Bita Bandar Thalassemia & Hemoglobinopathy Research Center, Health Research Institute, Ahvaz Jundishapur University of Medical Sciences, Ahvaz, Iran
Fatemeh Bakhshipour Thalassemia & Hemoglobinopathy Research Center, Health Research Institute, Ahvaz Jundishapur University of Medical Sciences, Ahvaz, Iran
Najmaldin Saki Thalassemia & Hemoglobinopathy Research Center, Health Research Institute, Ahvaz Jundishapur University of Medical Sciences, Ahvaz, Iran
Azar Babaahmadi Department of Biostatistics and Epidemiology, Faculty of public health, Ahvaz Jundishapur university of medical sciences, Ahvaz, Iran
Kaveh Jaseb Thalassemia & Hemoglobinopathy Research Center, Health Research Institute, Ahvaz Jundishapur University of Medical Sciences, Ahvaz, Iran

DOI: https://doi.org/10.18502/ijpho.v15i1.17277

Keywords: Biomarkers, Leukemia, S100A8 protein, S100A9 protein, S100 proteins

Abstract

Background: Calprotectin has been known as a biomarker for systemic inflammation, especially in autoimmune disorders. Inflammation is a process associated with malignant progression, and calprotectin is a potential prognostic biomarker in some hematologic malignancies. Our pilot study aimed to evaluate the plasma calprotectin level as a promising biomarker in the relapsed/refractory phase of pediatric hemato-oncological malignancies.

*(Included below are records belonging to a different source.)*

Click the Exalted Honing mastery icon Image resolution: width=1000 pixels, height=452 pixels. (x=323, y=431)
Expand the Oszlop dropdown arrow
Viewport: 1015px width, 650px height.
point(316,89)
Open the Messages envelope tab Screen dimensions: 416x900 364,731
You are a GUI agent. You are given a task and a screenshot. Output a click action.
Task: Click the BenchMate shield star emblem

Materials and Methods: This pilot research is a case-control study. A total of 168 individuals were included in the study. The analyses were conducted on 73 pediatric patients diagnosed with acute leukemia and 60 others with solid tumor cancers who had referred to Ahvaz Shafa Hospital in Iran. The patients were subdivided based on the three phases of the disease, including on-treatment, relapsed/refractory, and remission phases. Also, 35 healthy children were considered as the control group. After consent was received from all the participants, their blood samples were collected in ethylene diamine tetra acetate (EDTA) tubes to measure plasma calprotectin levels by the enzyme-linked immunosorbent assay (ELISA) method. The data were analyzed using the SPSS26 software. Kruskall-Wallis, Bonferroni Post hoc, and bivariate correlation tests were used, and a two-sided p-value < 0.05 was significant.

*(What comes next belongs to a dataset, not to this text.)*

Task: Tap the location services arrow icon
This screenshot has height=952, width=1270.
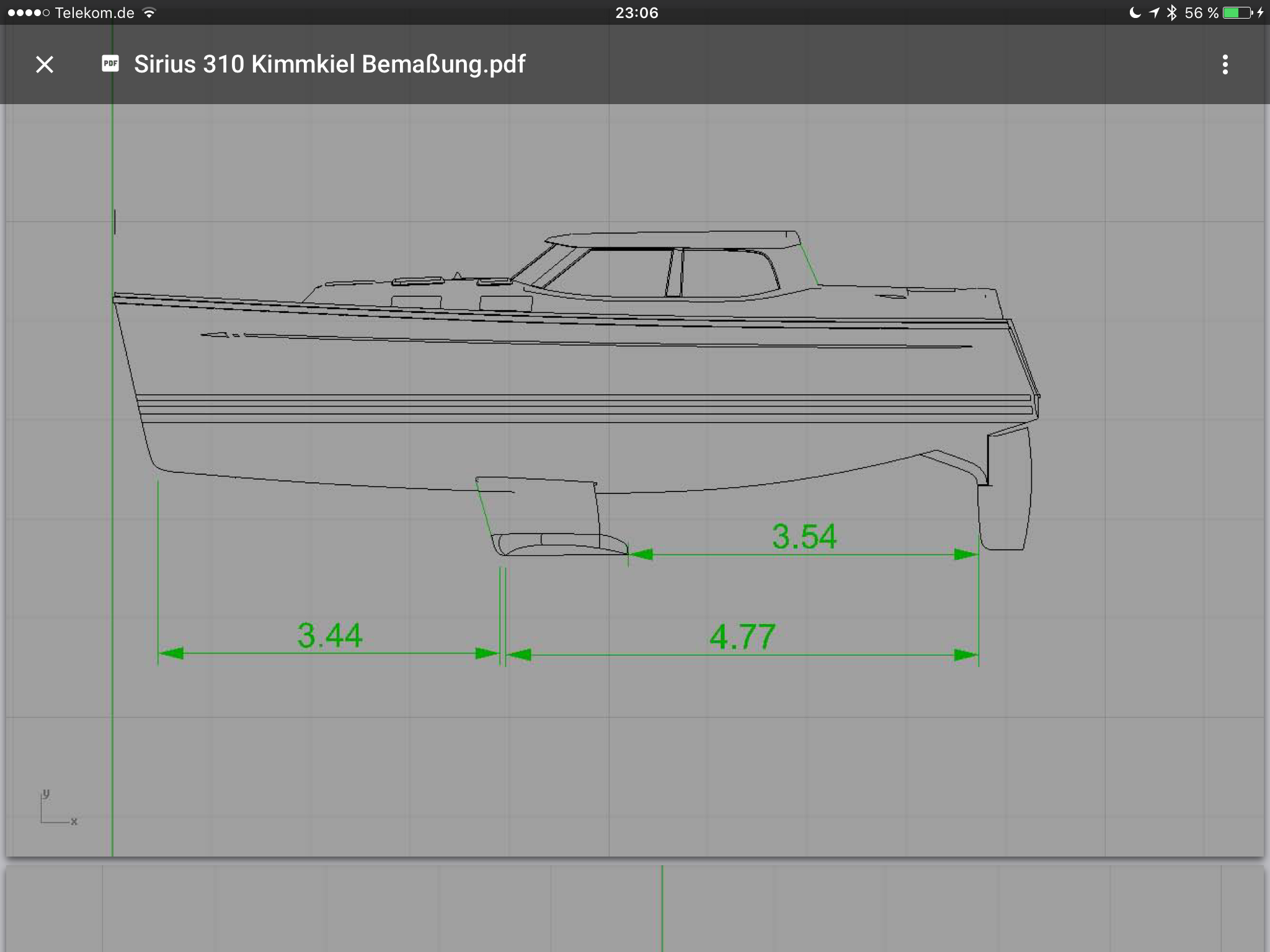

Results: There was no statistically significant difference among the plasma calprotectin levels in different phases of acute leukemia (P = 0.099); however, the mean levels of the studied groups were higher than the healthy controls. This increase in the average calprotectin level was also observed in different phases of solid tumor cancers compared to the control group. Besides, a significant difference was seen between the on-treatment and remission groups compared to the control group (p = 0.011 and p = 0.016, respectively).

Conclusion: The mean plasma calprotectin levels increase in different phases of some pediatric hemato-oncological malignancies, but it cannot be used as a specific biomarker for the relapsed/refractory phase.